The following editorial appeared in the St. Louis Post-Dispatch:
Even with Congress coming to its senses last month and agreeing not to double student loan interest rates overnight, America’s future workforce still is more than $1 trillion in debt. That’s a serious obstacle to a lasting and stable economic recovery.
So it’s disappointing that a federal judge has rejected the Department of Education’s attempt to crack down on for-profit colleges that are handing out student loans like Halloween candy. Judge Rudolph Contreras of the U.S. District Court in Washington determined June 30 that new rules intended to protect students from graduating with huge debt loads and poor job prospects were arbitrary.
The Department of Education must get back to the drawing board and submit a better set of rules. Much like the congressional decision on student loan rates, there is little time to waste in finding a workable solution.
Here’s why: All over this country, from St. Louis to Schenectady, young high school graduates and returning veterans are being seduced by slick presentations from for-profit schools promising high-quality educations and tremendous employment prospects.
The truth is that many of these educational snake-oil salesmen promise more than they can deliver.
So say not one but two recent studies published by the National Bureau of Economic Research.
One of the studies, from Harvard University economists, found that for-profit college students pay higher tuition, graduate with more debt and default on that debt faster than students at traditional colleges and universities, whether public or private institutions.
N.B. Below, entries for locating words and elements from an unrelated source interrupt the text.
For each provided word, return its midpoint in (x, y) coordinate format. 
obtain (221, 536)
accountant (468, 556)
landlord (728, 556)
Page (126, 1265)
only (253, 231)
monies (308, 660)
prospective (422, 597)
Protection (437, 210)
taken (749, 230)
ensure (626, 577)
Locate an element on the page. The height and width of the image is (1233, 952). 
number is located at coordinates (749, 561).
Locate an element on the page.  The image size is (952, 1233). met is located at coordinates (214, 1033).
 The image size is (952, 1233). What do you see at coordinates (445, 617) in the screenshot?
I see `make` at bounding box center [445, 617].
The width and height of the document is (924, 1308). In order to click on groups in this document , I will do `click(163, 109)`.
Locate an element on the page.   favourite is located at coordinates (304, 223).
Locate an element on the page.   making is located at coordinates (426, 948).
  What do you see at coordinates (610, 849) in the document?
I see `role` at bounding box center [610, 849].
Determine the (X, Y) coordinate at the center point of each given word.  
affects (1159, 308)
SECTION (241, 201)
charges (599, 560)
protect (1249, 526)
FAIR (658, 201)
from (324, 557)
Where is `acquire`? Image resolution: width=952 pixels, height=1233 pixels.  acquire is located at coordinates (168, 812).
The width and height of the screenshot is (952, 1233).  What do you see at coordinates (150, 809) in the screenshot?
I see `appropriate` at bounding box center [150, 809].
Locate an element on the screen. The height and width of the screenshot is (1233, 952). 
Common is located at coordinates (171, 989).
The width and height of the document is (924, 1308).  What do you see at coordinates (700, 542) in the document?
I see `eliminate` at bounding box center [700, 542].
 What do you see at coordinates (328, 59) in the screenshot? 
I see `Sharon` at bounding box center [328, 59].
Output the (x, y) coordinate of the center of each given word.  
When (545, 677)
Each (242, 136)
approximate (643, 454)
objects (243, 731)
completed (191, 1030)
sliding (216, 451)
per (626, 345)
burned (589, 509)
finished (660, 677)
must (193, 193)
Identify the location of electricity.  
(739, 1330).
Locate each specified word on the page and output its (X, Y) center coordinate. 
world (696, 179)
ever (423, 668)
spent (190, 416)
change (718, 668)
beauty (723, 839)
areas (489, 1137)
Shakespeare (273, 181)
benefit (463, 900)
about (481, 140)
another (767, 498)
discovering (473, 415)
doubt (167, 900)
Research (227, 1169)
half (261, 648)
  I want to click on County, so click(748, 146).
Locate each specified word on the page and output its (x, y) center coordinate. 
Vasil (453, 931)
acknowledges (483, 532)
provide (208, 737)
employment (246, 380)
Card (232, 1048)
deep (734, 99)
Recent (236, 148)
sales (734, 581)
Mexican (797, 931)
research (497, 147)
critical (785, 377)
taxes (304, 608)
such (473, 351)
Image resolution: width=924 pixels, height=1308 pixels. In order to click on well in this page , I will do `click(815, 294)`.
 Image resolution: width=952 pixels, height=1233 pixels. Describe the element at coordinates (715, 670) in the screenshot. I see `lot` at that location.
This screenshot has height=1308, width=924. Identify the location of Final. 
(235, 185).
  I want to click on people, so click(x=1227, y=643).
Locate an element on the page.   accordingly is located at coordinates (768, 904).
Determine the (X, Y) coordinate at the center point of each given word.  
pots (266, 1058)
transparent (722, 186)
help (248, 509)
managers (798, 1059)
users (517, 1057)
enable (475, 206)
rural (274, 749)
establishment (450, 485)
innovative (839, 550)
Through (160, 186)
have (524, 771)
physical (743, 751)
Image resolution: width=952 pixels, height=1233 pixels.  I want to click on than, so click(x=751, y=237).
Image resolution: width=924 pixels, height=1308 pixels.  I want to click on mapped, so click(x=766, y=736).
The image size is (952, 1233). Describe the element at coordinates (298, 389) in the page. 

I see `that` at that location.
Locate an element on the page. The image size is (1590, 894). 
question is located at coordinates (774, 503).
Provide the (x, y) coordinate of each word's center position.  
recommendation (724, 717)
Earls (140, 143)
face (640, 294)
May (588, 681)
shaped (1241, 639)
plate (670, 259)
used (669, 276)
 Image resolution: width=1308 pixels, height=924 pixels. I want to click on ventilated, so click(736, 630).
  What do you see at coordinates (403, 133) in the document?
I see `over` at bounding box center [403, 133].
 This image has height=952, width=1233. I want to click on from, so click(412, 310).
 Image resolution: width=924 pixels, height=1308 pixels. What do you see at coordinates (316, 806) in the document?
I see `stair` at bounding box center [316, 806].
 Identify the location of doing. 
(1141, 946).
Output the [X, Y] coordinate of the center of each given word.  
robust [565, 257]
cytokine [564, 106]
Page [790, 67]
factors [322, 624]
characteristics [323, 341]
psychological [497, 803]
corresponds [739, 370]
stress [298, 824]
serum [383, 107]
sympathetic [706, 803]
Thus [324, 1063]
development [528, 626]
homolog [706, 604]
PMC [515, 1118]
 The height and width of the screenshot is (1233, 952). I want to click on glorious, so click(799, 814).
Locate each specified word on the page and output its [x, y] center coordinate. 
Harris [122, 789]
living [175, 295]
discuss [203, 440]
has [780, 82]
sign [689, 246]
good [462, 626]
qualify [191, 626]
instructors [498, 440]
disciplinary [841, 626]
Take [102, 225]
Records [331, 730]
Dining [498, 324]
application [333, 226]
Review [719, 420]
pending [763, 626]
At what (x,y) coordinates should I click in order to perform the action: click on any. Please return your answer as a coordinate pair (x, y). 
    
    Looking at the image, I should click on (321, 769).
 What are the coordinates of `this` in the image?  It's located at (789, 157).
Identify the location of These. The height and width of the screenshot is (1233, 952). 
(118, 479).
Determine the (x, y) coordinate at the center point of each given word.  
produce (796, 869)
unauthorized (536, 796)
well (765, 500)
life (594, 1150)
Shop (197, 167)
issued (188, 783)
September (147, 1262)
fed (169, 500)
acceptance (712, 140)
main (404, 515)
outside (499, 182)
With student debt in this country exploding into the next financial bubble, that makes the industry worth a much closer look.
Because of the growth of such schools, including FastTrain College, a Florida nonprofit that was raided by the FBI in May on suspicion of false marketing practices, the student loan debt bubble is growing faster than ever. A small percentage of American college and university students attend for-profit schools, but they carry about half of the nation’s student loan debt. This is a result of higher tuition and deceptive marketing practices.
The second study, by two Boston University researchers, found that students who did get jobs after graduating from for-profit schools didn’t make higher wages than other college graduates.
The problem with the Department of Education rules that Judge Contreras threw out wasn’t that the government didn’t have a role in making sure student loan money was well invested, but a provision that schools receiving federal loan money had to meet a 35 percent repayment standard.
Judge Contreras kept in place elements of the rules that required disclosure to students of graduation rates, job placement rates and median debt load. This information will give students and their parents more information with which to make decisions.
The Education Department needs to do its homework and perform a statistical analysis that offers a reasonable basis for cutting off poorly performing for-profit schools. Some simply are taking advantage of generous government aid programs intended to help poor or middle class students gain the education that would allow them an opportunity to improve their economic standing.
Not all for-profit schools are scams, but the high performers should prove their success and show their work.
With fair regulation, the free market can take it from there.